‚Deckname Otto’ ist ein Roman über das Leben des venezoelanischen Freiheitskämpfers Oswaldo Barreto Miliani während der 50ger bis 70ger Jahre des 20. Jahrhunderts.
In einem Andendorf 1934 geboren wächst Oswaldo in einer kinderreichen Familie auf. Häßlich von Statur und Aussehen, ängstlich, aber wie sich bald zeigt hochintelligent und gierig nach Büchern und Bildung hebt er sich von seinen Geschwistern ab. Sein angeborenes demagogisches Talent sowie sein Widerspruchsgeist gegen Autoritäten bringen ihn schon bald in politische Schwierigkeiten. So wird er zum ‚enfant terrible’ seiner Familie, gerät eher zufällig zu den Kommunisten und mit ihnen in politische Auseinandersetzungen. Um der staatlichen Verfolgung zu entkommen, schickt ihn seine Familie in den 50ger Jahren zum Studium nach Europa. In Salamanca, Paris und Tübingen studiert er Jura, Philosophie und Soziologie.
Als Mitglied der kommunistischen Partei kämpft er für die Befreiung unterdrückter Länder – Algerien, Bolivien, Venezuela. In Kuba erhält er eine militärische Ausbildung zum Guerillero.
Sein Lebenstraum ist ein Leben als Philosoph und Soziologe. Sein Lebensweg dagegen ist schillernd: akademischer Lehrer, Bankangestellter, Journalist, Parteiführer, Soldat, Bankräuber, Freiheitskämpfer, unfreiwilliger Emigrant.

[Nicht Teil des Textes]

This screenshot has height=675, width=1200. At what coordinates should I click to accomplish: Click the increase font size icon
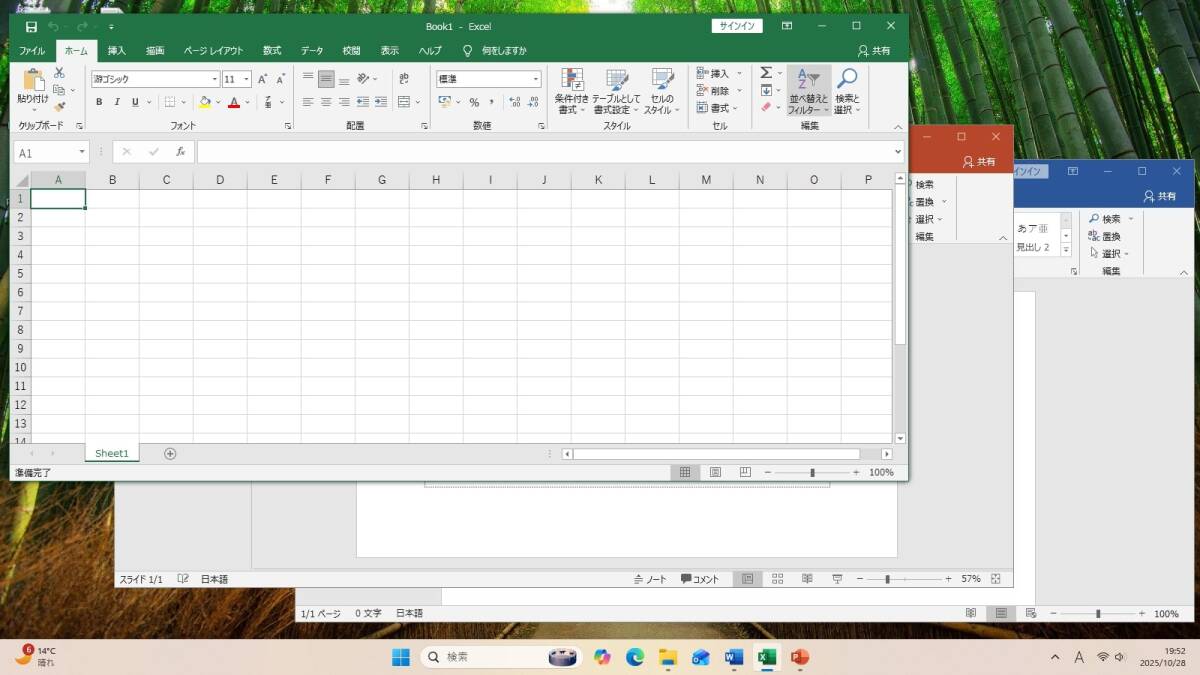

Mit seinen politischen Zielen gescheitert konnte er dennoch in sein Land zurückkehren und lebt dort heute zurückgezogen.
Die Autorin hat selbst in den Anden Venezuelas gelebt und ‚Ottos’ Geschichte nach dessen Erzählungen in einen fesselnden Roman gebracht.
Der europäische Leser erfährt viel über die südamerikanischen Mentalität und die Gesellschaft Venezuelas. Aufschlußreich ist aber auch, wie sich die europäischen Städte der 50ger Jahre dem Venezuelaner Oswaldo darstellen: die triste Religiosität Salamancas , das liberale Paris, das rigorose Vorgehen der Franzosen gegen die Algerier, die tolerante und doch verschlossene britische Gesellschaft Londons, die rituelle schwäbische Freundlichkeit in Tübingen gepaart mit strikter Intoleranz gegen kleinste Ordnungsverstöße..

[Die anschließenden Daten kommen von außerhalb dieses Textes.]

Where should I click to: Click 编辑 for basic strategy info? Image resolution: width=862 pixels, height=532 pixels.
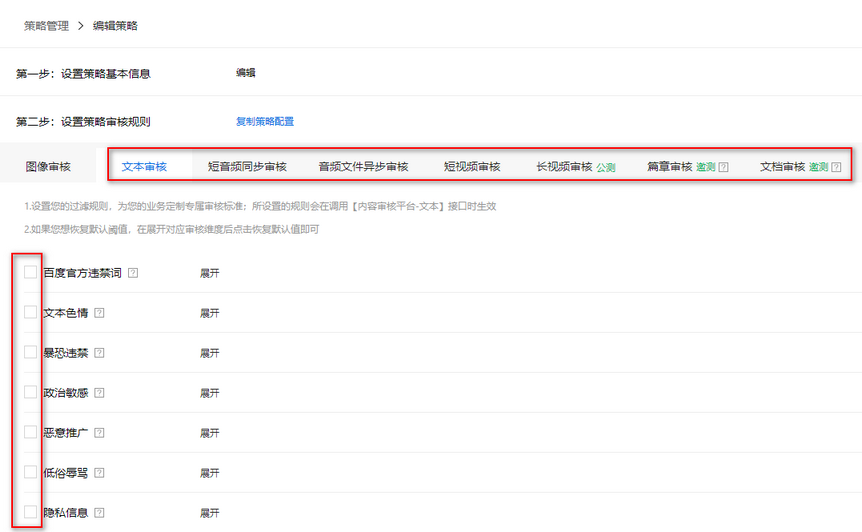tap(245, 73)
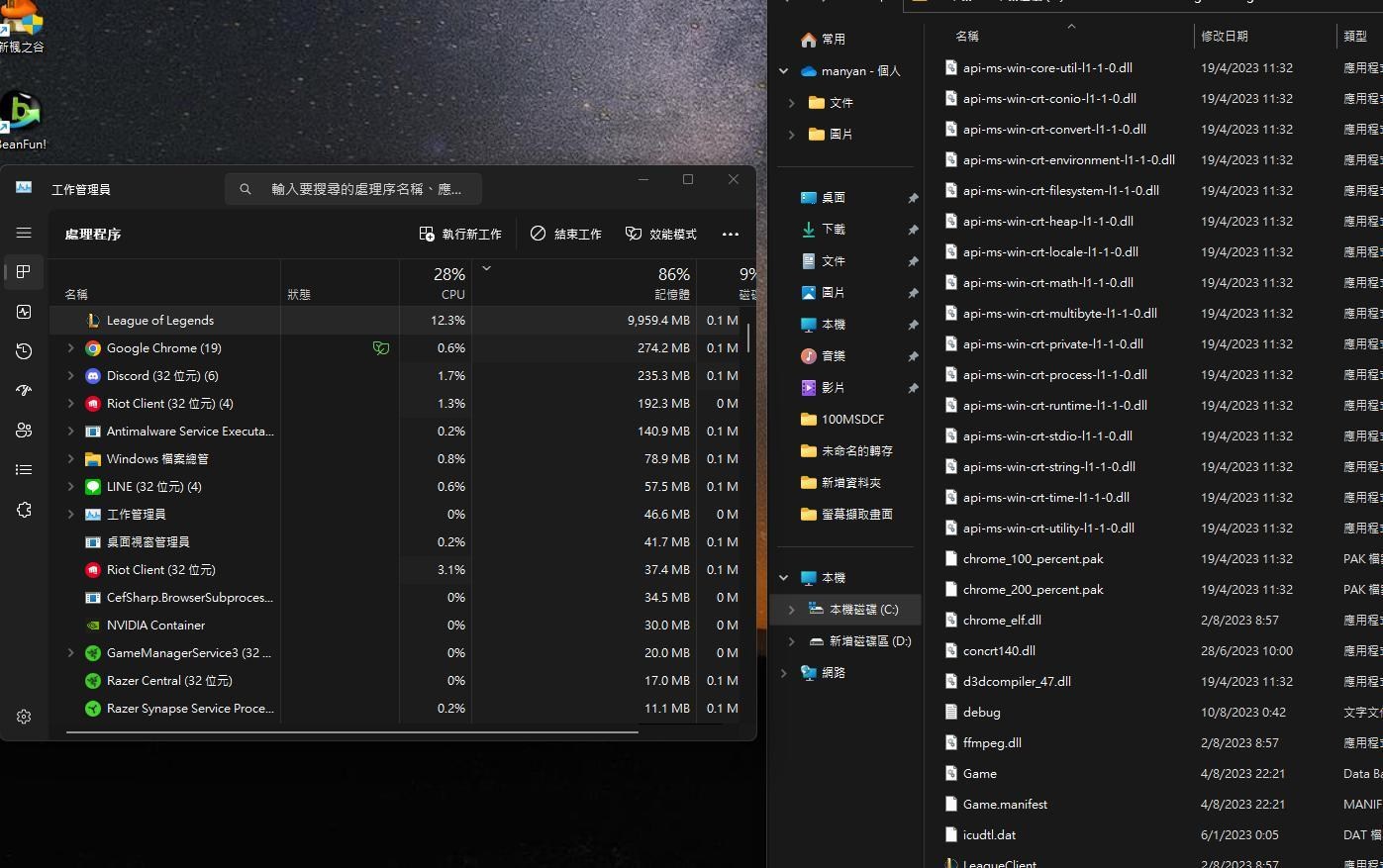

Aktuell ist Ottos Geschichte, weil wir uns eine Vorstellung vom Leben eines Guerillero machen können. Illegal, verfolgt von Polizei und Geheimdiensten, immer auf der Hut und auf die Hilfe Gleichgesinnter angewiesen. Im Netz seiner Partei ist er bloßer Befehlsempfänger, als Guerillero wird er gedrillt auf Kampfeinsatz, frustriert und aggressiv wartet er endlos auf seinen Einsatz.
Können wir uns so auch das Leben der in Europa verstreuten auf ihren ‚Einsatz’ wartenden Terroristen vorstellen? Die Leichtigkeit und Lebensfreude der Venezuelaner sowie die endlosen politischen Diskussionen haben mit dem Leben derer, die sich selbst heute als Freiheitskämpfer bezeichnen vermutlich wenig gemeinsam.
Diese Geschichte eines idealistischen Mannes ist –trotz einiger Längen- sehr lesenswert, als Urlaubslektüre zu empfehlen!